Source.
····················

Actually, batch processing didn’t come into being until the mid-1950s, five to seven years after the invention of ENIAC. In the first computing centers – those housing ENIAC, EDSAC, the Manchester University Mark I, the IAS machine, UNIVAC, and so on – users generally ran their own programs. The fraternity of users was small enough to give everyone (everyone, that is, with a bona fide reason to employ the machines) direct access to the oracles.
But when multimillion-dollar computing centers opened up in universities, corporations, institutes, and government agencies all over the world, another approach was necessary. You couldn’t let just anyone push the buttons and flip the switches; the flow of material into and out of the machines had to be combined and processed in efficient batches. Consequently, computers were sequestered in air-conditioned, glassed-in rooms, and a corps of professional computer operators arose to service them.

····················

Given data.
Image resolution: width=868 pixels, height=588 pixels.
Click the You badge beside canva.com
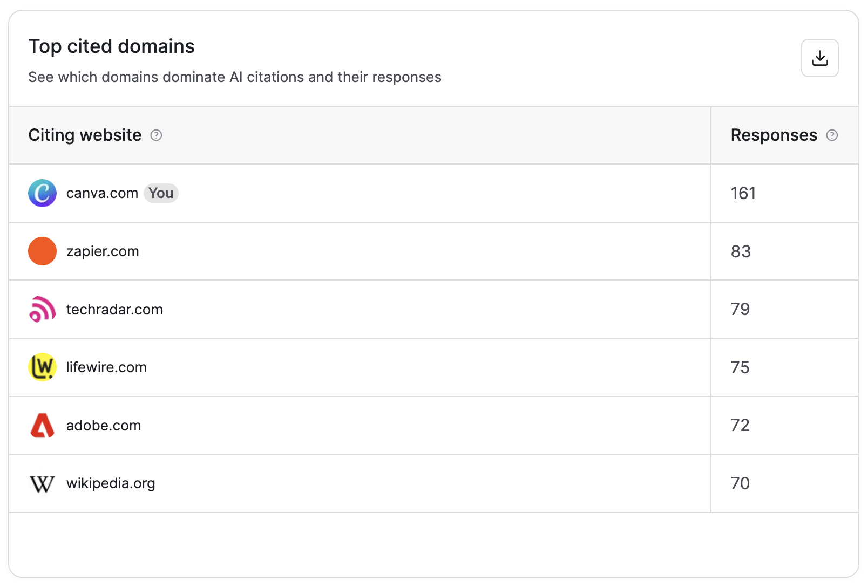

····················

Instructions for the task.
Answer these from the passage on batch processing:
(a) When did batch processing come into being?
(b) In the first computing centers, who generally ran the programs?
(c) Where were computers kept once large computing centers opened?
The data has nothing to do with the passage on batch processing.

Expected answer.
(a) In the mid-1950s, five to seven years after the invention of ENIAC.
(b) The users generally ran their own programs.
(c) In air-conditioned, glassed-in rooms.